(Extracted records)

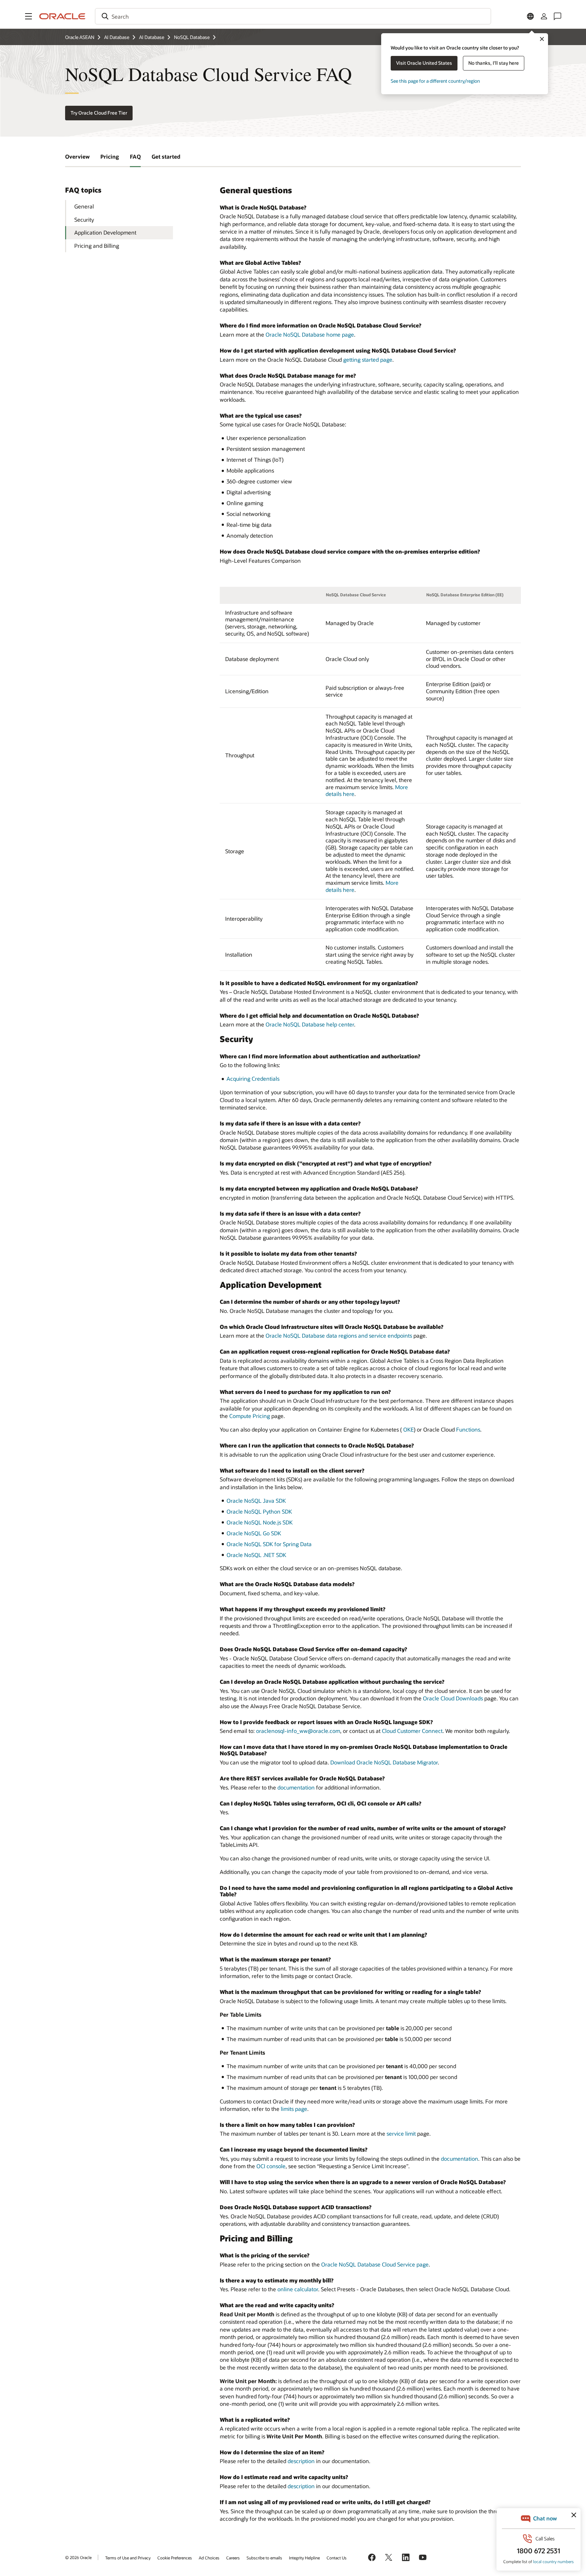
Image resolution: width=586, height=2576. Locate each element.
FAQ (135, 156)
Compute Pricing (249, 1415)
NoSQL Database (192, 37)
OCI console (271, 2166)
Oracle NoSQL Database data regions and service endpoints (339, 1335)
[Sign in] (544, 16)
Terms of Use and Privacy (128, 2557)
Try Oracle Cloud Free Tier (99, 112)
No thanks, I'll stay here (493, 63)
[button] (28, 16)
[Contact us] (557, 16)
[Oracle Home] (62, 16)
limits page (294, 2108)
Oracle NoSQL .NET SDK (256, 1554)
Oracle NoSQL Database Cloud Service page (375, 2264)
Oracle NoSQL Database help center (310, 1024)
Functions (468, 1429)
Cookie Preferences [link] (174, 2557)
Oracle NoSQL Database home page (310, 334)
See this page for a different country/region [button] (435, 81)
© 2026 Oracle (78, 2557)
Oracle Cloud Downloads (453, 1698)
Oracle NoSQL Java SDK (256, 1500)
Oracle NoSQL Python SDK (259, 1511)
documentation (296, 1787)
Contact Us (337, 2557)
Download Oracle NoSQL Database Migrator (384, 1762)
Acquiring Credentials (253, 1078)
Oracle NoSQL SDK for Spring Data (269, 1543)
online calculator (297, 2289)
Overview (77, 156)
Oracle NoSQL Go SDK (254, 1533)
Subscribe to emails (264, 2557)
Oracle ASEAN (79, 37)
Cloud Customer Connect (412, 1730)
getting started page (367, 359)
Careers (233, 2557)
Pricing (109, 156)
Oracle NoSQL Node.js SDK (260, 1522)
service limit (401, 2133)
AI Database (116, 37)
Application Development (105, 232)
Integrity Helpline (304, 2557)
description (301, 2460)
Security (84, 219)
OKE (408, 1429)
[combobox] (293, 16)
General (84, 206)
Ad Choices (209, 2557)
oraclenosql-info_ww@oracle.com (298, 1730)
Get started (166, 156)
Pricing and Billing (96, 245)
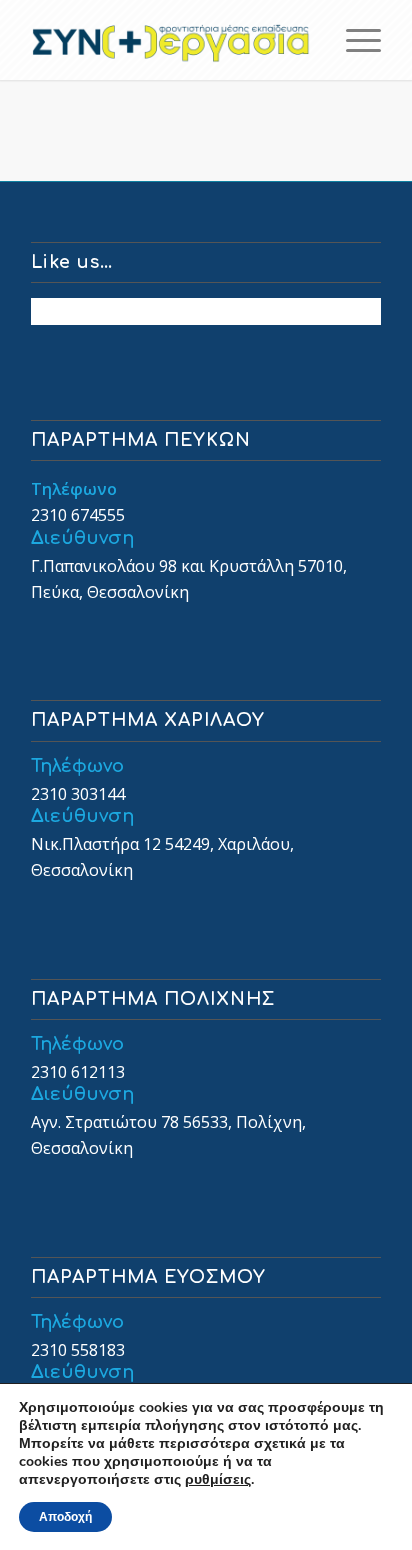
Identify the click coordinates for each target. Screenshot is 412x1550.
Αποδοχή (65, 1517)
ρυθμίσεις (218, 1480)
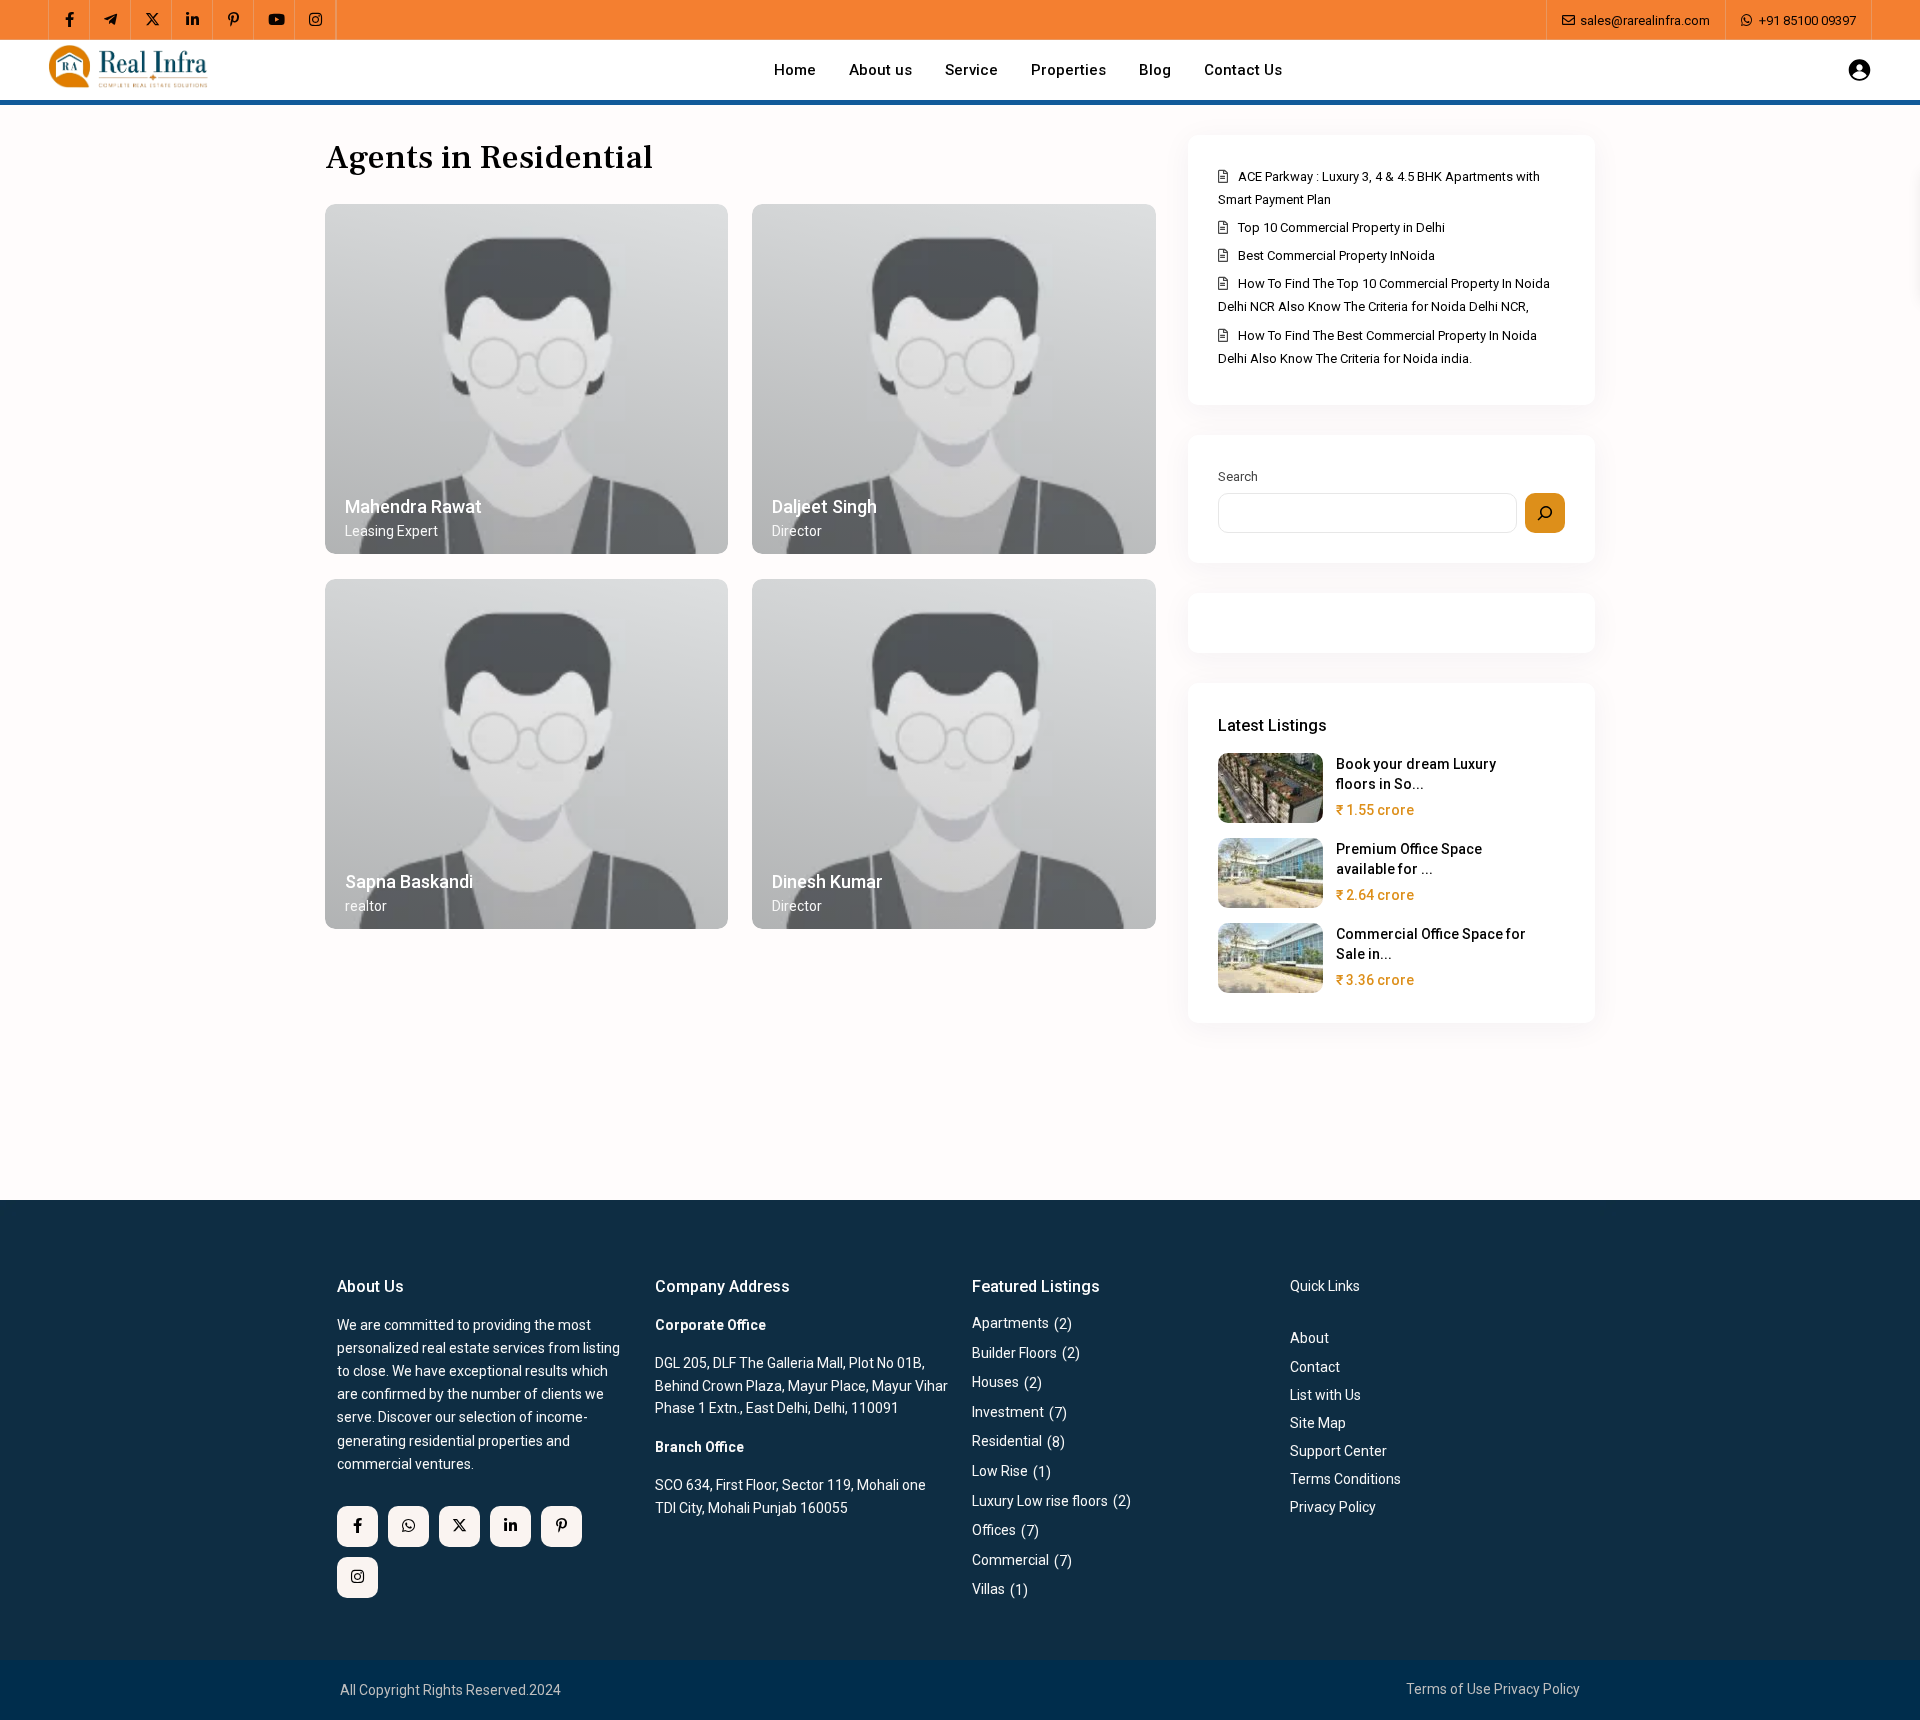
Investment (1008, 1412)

Task brief —
Each line of the data that contains "Cloud" belongs in the answer.

Task answer —
Try Oracle Cloud Free Tier (99, 112)
Oracle NoSQL Database Cloud Service page (375, 2264)
Oracle Cloud Downloads (453, 1698)
Cloud Customer Connect (412, 1730)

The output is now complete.